The drafters of the rules of procedure have tried to address this concern in several ways.

  • The local or regional division may stay the infringement proceedings pending the outcome of the revocation proceedings, and the local or regional division must stay the infringement proceedings if the patent is highly likely to be held invalid. If the infringement action isn’t stayed, the central division will try to accelerate the revocation claim so it’s heard before the oral hearing in the infringement claim.
  • The local or regional division may give its infringement decision subject to the patent being held valid by the central division.
  • The local or regional division must tell the central division the dates for the interim hearing and the final oral hearing in the infringement action (so that the central division can take those dates into account when setting the timetable for the revocation action).

It is unclear whether the judiciary will have much appetite for bifurcation and whether there will be any disparity among the local and regional courts in their approach.

Bifurcation may also occur where a revocation action is brought before the central division and a claim for infringement of the same patent between the same parties is brought later before a local or regional division.

A decision to bifurcate may be appealed within 15 days, with the leave of the Court of First Instance.
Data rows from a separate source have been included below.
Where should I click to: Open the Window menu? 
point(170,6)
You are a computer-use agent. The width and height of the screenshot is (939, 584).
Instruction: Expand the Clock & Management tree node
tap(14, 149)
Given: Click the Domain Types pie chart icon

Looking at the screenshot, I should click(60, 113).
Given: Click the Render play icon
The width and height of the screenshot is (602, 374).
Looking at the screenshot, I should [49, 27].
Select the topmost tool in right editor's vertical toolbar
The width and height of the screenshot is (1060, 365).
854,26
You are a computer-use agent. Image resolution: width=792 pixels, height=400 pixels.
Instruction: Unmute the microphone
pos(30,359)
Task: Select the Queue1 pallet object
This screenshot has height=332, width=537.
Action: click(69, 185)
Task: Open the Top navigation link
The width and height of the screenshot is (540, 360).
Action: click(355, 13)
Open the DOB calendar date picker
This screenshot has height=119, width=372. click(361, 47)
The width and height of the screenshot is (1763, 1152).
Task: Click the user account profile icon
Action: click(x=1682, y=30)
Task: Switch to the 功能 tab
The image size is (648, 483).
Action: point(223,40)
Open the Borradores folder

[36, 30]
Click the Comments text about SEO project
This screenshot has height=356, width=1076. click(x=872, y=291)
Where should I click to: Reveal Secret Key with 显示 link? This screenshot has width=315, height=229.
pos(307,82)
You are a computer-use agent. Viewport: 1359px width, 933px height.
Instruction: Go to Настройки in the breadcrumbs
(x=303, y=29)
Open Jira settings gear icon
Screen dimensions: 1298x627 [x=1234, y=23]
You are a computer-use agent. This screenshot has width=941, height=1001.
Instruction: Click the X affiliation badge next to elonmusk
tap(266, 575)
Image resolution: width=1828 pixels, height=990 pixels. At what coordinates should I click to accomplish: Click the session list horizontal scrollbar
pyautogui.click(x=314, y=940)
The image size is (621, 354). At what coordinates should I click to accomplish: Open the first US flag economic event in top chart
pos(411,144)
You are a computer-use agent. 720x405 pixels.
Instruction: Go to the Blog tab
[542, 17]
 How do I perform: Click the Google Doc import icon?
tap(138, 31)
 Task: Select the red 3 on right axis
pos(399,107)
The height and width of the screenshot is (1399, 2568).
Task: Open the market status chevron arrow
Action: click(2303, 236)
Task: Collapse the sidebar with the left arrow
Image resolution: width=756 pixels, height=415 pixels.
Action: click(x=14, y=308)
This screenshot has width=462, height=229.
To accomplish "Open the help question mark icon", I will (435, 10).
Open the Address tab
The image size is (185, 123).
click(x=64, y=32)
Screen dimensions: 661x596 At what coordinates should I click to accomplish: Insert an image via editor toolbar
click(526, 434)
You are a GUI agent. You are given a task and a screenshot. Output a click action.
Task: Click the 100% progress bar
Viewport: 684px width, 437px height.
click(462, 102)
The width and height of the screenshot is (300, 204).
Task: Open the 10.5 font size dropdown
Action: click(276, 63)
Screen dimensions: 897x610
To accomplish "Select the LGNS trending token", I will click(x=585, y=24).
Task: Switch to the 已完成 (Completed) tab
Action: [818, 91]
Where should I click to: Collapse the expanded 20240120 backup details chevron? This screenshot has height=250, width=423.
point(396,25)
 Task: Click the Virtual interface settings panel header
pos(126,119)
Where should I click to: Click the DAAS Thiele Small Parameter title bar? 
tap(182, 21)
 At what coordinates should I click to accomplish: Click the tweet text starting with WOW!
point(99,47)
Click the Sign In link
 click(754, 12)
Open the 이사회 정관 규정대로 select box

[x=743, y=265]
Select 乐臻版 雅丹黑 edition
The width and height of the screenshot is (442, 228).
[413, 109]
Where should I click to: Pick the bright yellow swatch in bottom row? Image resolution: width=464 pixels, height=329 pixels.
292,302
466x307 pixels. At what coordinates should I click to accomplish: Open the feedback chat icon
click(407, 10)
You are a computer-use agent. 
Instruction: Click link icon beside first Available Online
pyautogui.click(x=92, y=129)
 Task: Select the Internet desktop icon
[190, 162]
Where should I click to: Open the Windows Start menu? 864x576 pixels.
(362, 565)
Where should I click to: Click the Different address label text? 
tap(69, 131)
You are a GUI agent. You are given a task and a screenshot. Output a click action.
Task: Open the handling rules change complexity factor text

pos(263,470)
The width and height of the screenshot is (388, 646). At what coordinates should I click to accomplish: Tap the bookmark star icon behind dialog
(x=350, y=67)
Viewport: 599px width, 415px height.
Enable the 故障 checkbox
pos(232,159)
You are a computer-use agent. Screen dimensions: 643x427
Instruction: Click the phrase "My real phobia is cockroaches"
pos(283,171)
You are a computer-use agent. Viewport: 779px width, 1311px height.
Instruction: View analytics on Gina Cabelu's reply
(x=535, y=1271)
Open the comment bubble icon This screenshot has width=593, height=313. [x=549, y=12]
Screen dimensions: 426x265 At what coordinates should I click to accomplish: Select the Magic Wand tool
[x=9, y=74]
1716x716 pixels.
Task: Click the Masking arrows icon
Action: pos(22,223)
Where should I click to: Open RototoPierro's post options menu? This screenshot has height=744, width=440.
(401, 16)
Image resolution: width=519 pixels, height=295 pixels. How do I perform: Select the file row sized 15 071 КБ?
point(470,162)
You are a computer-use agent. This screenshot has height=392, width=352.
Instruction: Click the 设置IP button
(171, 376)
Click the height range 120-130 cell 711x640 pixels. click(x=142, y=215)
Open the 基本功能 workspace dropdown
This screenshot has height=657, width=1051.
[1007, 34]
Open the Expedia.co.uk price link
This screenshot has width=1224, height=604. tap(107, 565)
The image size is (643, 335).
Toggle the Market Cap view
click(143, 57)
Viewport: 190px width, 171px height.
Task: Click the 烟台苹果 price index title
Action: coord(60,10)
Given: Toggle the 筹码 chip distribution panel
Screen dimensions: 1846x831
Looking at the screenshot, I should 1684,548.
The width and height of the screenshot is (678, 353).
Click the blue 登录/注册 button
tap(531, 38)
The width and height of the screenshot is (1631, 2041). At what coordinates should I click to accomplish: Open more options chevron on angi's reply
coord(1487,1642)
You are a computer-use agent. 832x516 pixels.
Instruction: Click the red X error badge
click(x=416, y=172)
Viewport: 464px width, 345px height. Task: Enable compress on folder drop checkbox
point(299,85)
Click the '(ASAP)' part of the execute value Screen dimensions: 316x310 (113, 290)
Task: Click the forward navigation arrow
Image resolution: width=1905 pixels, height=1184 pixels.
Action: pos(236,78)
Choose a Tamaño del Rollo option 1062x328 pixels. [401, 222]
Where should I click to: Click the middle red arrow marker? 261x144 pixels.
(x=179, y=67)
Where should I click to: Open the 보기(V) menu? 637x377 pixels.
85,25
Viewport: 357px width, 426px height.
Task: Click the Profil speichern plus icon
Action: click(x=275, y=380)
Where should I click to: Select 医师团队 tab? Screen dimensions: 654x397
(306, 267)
A refusal to grant leave can be reviewed by the Court of Appeal on request.

Local and regional division panels will be composed of three legally qualified judges, including one judge who is not a national of the host member state(s).

In local or regional divisions in countries with less than 50 patent cases per year before the UPC starts, panels will include two non-national judges.

A technically qualified judge will be allocated to the panel of the local or regional division if the panel decides to hear a counterclaim for revocation. A party, or the panel, can then request that a technically qualified judge join the panel.

Central division panels will usually consist of two legally qualified judges from different member states and one technically qualified judge.

Court of Appeal panels will be composed of three legally qualified judges from different member states and two technically qualified judges.

The UPC judges will be drawn from all member states. The judges are likely to include several experienced patent judges from those member states where there is currently a significant amount of patent litigation.

The court fees for the UPC will be, in part, based on the value of the litigation.

The Preparatory Committee has confirmed that infringement claims will cost €11,000 plus a value-based fee for all claims worth more than €500,000 (which starts at €2,500 and rises incrementally up to €325,000 for claims over €50 million).

Revocation claims will be subject to a fixed fee of €20,000 and counterclaims will cost no more than €20,000.

If your claim succeeds, you can recover your legal costs from the other side, subject to cost caps. Current indications from the Preparatory Committee are that recoverable costs will range from €50,000 (for disputes below €250,000 in value) to €3m (for claims valued at more than €50m).